Starting this Monday (5), law schools in the US will have to explicitly protect the right to freedom of expression of faculty, students and staff in order to obtain formal recognition from the American Bar Association (ABA), the bar association of USA.
The ABA, which regulates legal education and admission to the bar in the United States, today approved a new rule that requires law schools to have “written policies that encourage and support the free expression of ideas.”
According to the entity, policies must respect the “diversity of opinions”, even if they are controversial or unpopular, and guarantee “robust debate, demonstrations or protests”, as well as prohibiting “disruptive activities that harm free expression or interfere substantially in the functions or activities of the law school.”

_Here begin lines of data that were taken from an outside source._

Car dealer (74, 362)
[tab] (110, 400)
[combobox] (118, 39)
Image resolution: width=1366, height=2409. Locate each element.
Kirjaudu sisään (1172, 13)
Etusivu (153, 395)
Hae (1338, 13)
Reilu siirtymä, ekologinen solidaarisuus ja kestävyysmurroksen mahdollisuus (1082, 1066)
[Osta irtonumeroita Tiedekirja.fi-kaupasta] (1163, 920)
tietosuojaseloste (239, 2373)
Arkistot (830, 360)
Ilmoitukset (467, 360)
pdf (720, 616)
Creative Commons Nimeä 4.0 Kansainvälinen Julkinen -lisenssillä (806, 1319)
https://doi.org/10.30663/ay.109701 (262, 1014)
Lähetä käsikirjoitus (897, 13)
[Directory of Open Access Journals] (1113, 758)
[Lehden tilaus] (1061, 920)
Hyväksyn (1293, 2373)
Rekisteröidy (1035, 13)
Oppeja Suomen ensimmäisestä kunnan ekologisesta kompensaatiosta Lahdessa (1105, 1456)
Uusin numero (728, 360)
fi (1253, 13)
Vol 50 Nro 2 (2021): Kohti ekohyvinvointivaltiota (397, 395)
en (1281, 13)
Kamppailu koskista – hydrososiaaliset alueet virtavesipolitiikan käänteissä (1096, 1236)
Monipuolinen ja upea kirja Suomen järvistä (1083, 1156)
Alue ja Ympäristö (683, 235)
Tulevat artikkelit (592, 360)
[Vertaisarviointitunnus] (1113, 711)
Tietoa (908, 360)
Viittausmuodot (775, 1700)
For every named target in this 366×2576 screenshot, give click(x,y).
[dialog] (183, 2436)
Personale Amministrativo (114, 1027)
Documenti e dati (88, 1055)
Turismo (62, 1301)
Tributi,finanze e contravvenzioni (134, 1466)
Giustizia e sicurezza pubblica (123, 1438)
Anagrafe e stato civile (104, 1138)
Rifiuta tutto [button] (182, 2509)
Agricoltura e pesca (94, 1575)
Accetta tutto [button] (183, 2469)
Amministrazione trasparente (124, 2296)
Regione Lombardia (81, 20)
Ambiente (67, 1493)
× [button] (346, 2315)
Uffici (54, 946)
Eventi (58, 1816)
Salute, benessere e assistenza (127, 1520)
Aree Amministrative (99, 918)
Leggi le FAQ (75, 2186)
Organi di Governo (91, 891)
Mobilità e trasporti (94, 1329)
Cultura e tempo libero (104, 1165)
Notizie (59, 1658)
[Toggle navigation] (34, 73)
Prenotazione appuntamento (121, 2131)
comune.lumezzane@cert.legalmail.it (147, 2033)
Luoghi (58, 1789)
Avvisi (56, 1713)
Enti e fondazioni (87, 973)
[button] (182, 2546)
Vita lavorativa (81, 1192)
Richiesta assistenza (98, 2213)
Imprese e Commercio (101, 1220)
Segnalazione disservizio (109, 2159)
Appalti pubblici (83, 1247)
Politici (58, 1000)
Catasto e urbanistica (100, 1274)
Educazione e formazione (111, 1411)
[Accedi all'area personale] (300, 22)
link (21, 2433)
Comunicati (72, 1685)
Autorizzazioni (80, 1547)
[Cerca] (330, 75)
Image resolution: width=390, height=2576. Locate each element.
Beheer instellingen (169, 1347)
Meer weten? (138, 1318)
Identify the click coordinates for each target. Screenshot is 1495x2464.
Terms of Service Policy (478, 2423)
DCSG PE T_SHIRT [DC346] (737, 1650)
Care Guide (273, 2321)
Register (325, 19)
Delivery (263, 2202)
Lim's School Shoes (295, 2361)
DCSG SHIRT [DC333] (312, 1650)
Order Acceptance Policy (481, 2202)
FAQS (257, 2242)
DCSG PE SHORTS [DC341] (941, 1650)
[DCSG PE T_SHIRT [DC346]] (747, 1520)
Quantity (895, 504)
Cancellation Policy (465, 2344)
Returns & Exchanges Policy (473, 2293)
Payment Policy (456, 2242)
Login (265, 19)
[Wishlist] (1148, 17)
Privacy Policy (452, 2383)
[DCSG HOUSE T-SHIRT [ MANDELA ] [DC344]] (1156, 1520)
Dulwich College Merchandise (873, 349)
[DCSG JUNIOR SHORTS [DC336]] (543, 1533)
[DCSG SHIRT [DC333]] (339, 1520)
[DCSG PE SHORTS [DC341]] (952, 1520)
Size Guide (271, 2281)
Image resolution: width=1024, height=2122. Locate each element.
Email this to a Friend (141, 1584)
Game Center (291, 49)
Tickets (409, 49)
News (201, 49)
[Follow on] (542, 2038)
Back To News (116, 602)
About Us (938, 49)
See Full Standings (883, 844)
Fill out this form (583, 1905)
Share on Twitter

The new rule was approved by the ABA House of Delegates, the body responsible for formulating the entity's policies, during its meeting in Louisville, a city located in the American state of Kentucky. The new rule, however, also allows law schools to restrict “expression that violates the law” such as defamatory speech, threats, harassment, or speech that “unreasonably invades privacy or confidentiality.”
The rules for a law school to be recognized by the ABA already required the right to academic freedom for professors, therefore, they were expanded this Monday to guarantee the same right for the entire academic community.
According to information from the agency Reutersthe new rule had already been approved by the ABA Legal Education and Bar Examination Section Council in November, but it was only this Monday, with the approval of the House of Delegates, that it was officially confirmed as a requirement for the recognition of faculties.